The central question for discussion is this: Should
the United States continue to depend on Iraq's
"unity" government and army to carry out the
political, military and economic measures needed to
stabilize the country -- most important, a political
settlement among its warring sectarian factions? Or
is it necessary to override the new political system
and mount some sort of intervention, led by the
United States and perhaps other governments, to
force the necessary deals?
President Bush has been hinting about this decision
point ever since Iraqi Prime Minister Nouri al-Maliki's
visit to Washington in July. "Iraq can count on our
partnership as long as the new government continues
to make the hard decisions necessary to advance a
unified, democratic and peaceful Iraq," Bush said in
an Aug. 31 speech. Administration officials say the
passage was a warning deliberately aimed at al-Maliki.
A more explicit signal came in a Sept. 19 news
conference by former Secretary of State James Baker
and former Rep.
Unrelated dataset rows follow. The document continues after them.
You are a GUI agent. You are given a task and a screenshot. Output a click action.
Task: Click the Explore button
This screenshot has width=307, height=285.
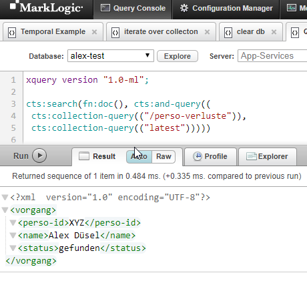pyautogui.click(x=178, y=56)
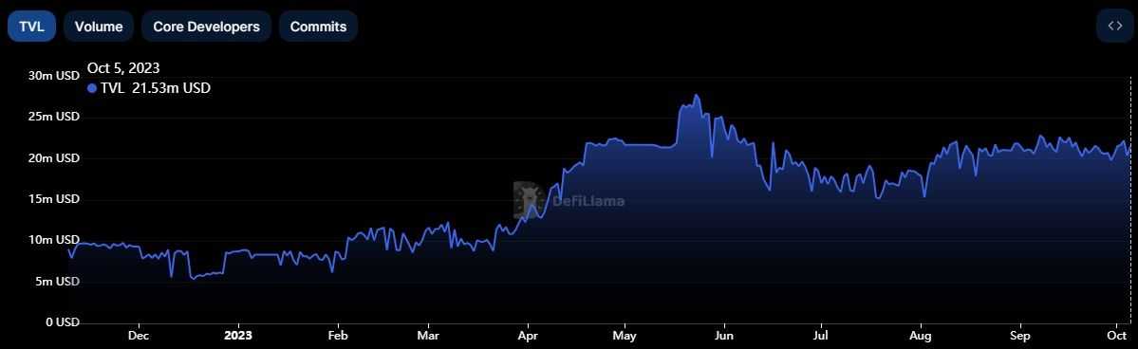
Task: Enable the Core Developers series
Action: pos(206,27)
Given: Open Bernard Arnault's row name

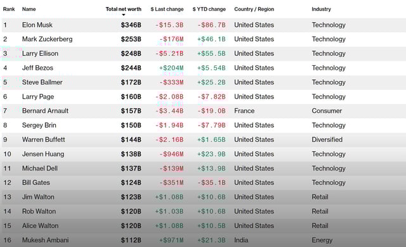Looking at the screenshot, I should pos(45,111).
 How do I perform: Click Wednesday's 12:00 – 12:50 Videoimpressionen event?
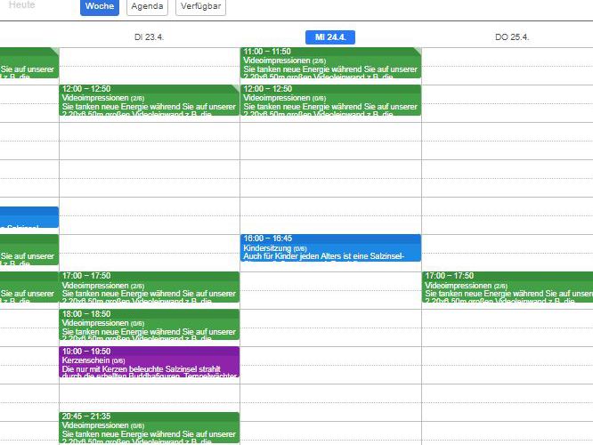coord(329,100)
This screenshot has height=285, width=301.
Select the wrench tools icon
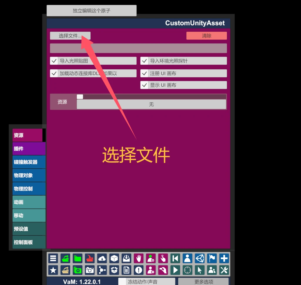[224, 270]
Lee Hamilton, who are leading a
congressionally mandated and Bush-blessed commission
to consider options for Iraq. The panel long ago
decided not to make recommendations until after the
November elections. So why hold a news conference in
September?
Perhaps so that Hamilton could make this statement:
"The government of Iraq needs to show its own
citizens soon, and the citizens of the United
States, that it is deserving of continuing support.
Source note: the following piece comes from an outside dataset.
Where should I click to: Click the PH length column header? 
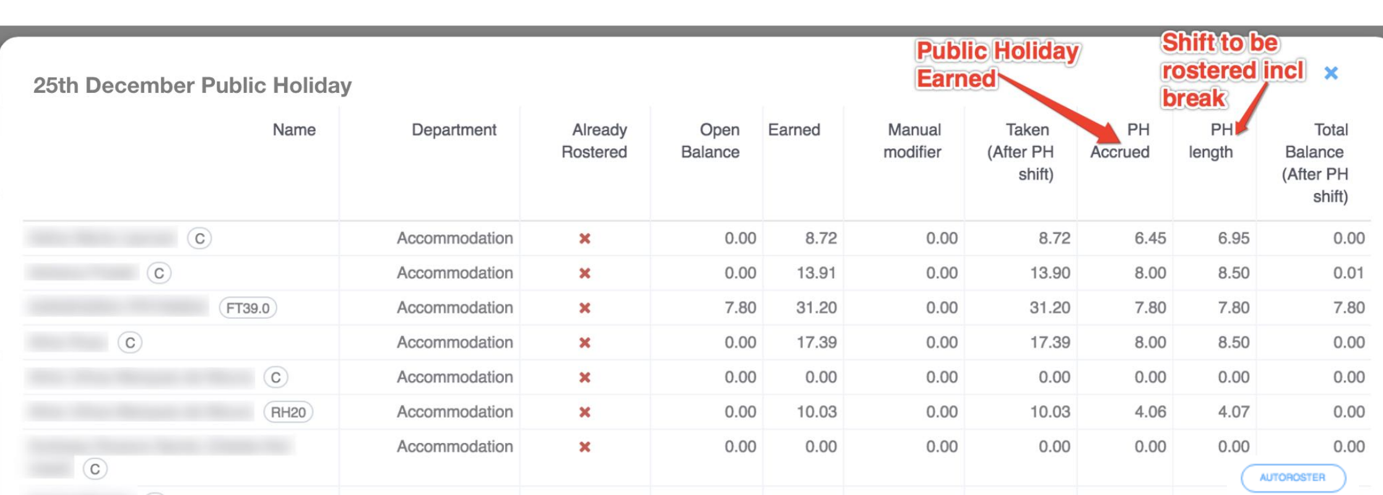(x=1211, y=141)
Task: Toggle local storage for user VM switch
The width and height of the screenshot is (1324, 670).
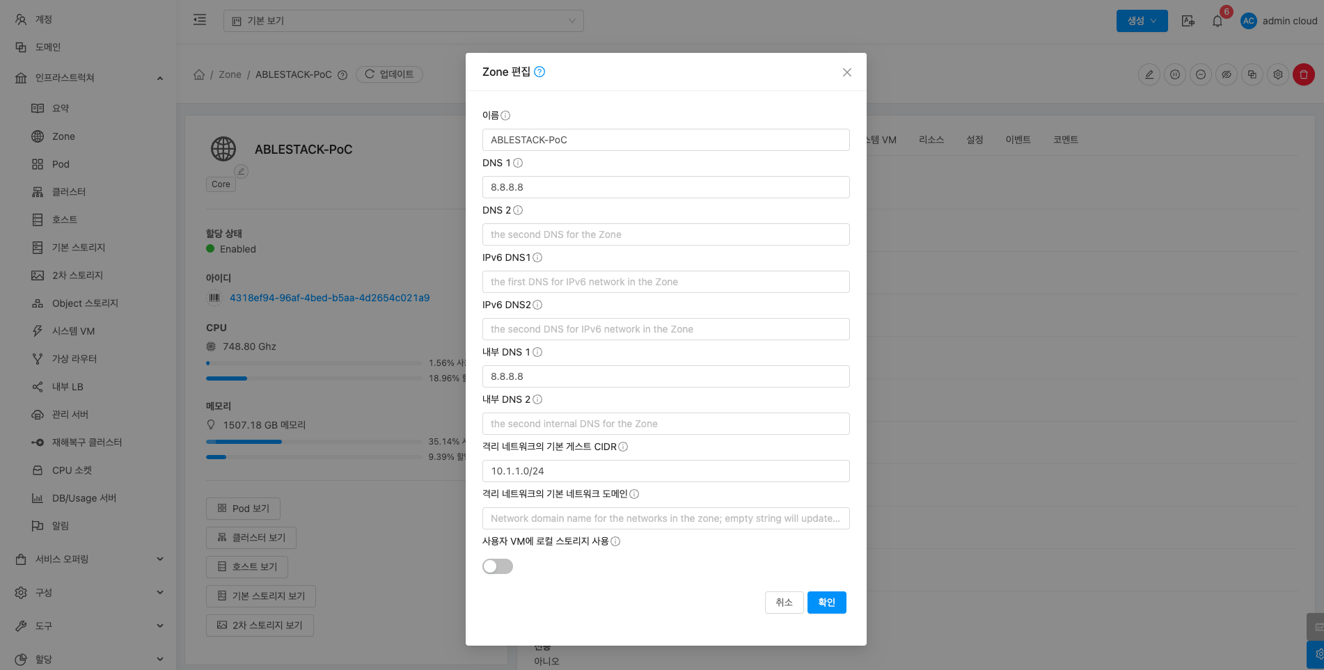Action: click(498, 566)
The next three months are critical. Before the end
of this year, this government needs to show progress
in securing Baghdad, pursuing national
reconciliation and delivering basic services."
At least some in al-Maliki's government are hearing
the warning. Two of its most pro-American officials,
Vice President Adel Abdul Mahdi and Deputy Prime
Minister Barham Salih, appeared in Washington in
September. Mahdi, a Shiite, pleaded for more time,
saying that Washington could not expect the new
government to deliver results on a timetable
measured in months. Salih, a Kurd, took a different
tack, listing a string of measures he said would be
approved by parliament before the end of the year.
In fact, amid the continuing chaos in Baghdad the
parliament has finally begun to act: Last week Sunni
and Shiite deputies struck a preliminary deal on
legislation that would allow the creation of federal
regions and set up a committee to consider
amendments to the constitution. But al-Maliki is
still resisting forceful steps against Shiite
militias; and negotiations with Sunni insurgents
have gone nowhere.
If such sluggishness continues, the Baker-Hamilton
commission, and with it the consensus in Washington,
could be tipped toward the conclusion that the
United States can't look to the new political system
for solutions. That doesn't mean there would be a
precipitous American troop withdrawal; the
commission will almost certainly conclude that such
a step would be disastrous.
Instead, the time may finally be ripe for some of
the ideas that have been doggedly pushed for most of
this year by Democratic Sen. Joseph Biden, who has
been one of his party's most serious and responsible
voices on Iraq. In essence, Biden is proposing that
the United States enlist its NATO allies, U.N.
Security Council members and Iraq's neighbors for an
intervention that would be aimed at forcing
political and sectarian leaders to leap to the
political settlement they are now creeping toward.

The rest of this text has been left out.